**Quoted passage:**
** begin **

# How about meth to save money?



## Sam C (Sep 9, 2002)

One of the most common uses of water/meth is to cool air fuel mixture down so that you can advance timing while running regular non-race (93 octane) gas.

Considering where fuel prices are going ... could you use water/meth to run 87 or 89 octane gas on a performance tune ... say APR 91 or 93?

Just sayin ...


----------



## Gtiupb2002 (Jun 4, 2007)

Im going to say yes considering I run a race program on 93 with meth. No issues when logged and been doing it over a year now.


----------



## Sam C (Sep 9, 2002)

Gtiupb2002 said:


> Im going to say yes considering I run a race program on 93 with meth. No issues when logged and been doing it over a year now.


At first I had the same opinion but then I thought that the need for cooling stems mostly from advancing your timing. My take is that the 93 and 100 program are similar in boost characteristics and different in that the 100 program also advances timing when you get deeper into the revs. There may be a little more boost but its mostly timing.

** end **

**Collected data:**
** begin **

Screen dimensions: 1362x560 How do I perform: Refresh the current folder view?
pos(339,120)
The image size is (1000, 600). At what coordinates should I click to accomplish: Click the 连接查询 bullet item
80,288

** end **

**What is asked:**
1. In the forum thread on water/meth injection, how long has Gtiupb2002 been running a race program on 93 with meth?
2. Write the next part of the forum thread on water/meth injection, picking up after its last sentence.
The lines come from a separate source and are unrelated to the forum thread.

**Outputs by task:**
1. Over a year.

2.
However, if you choose to run the 93 program but use 87 octane fuel you need to protect against knock throughout the power band. Not just when you get deep into it. I'm guessing you would have adjust the spray to come on earlier and use more mixture. 

The other thing to consider is the cost of spraying your car. Does it add $0.02 per liter on average or $0.20?

I know I'm an idiot for trying to find cost savings in a performance enhancement but gas prices, especially 93 octane (94 here in Canada), are getting stupid. It cost me $75 for 48 liters on my last fill up and prices are expect to go higher this summer. I'm all for zipping around the city but I can live with 93 or even 91 program. :banghead:

:beer:


----------



## Gtiupb2002 (Jun 4, 2007)

Sam C said:


> At first I had the same opinion but then I thought that the need for cooling stems mostly from advancing your timing. My take is that the 93 and 100 program are similar in boost characteristics and different in that the 100 program also advances timing when you get deeper into the revs. There may be a little more boost but its mostly timing.
> 
> However, if you choose to run the 93 program but use 87 octane fuel you need to protect against knock throughout the power band. Not just when you get deep into it. I'm guessing you would have adjust the spray to come on earlier and use more mixture.
> 
> ...


good point I didn't think about knock. best thing to do is run 87 and see if you get knock. I would just run premium every few tanks our something. I feel you on the gas. my wife and I each drive 136 miles to and from work so every penny counts when it comes to gas prices.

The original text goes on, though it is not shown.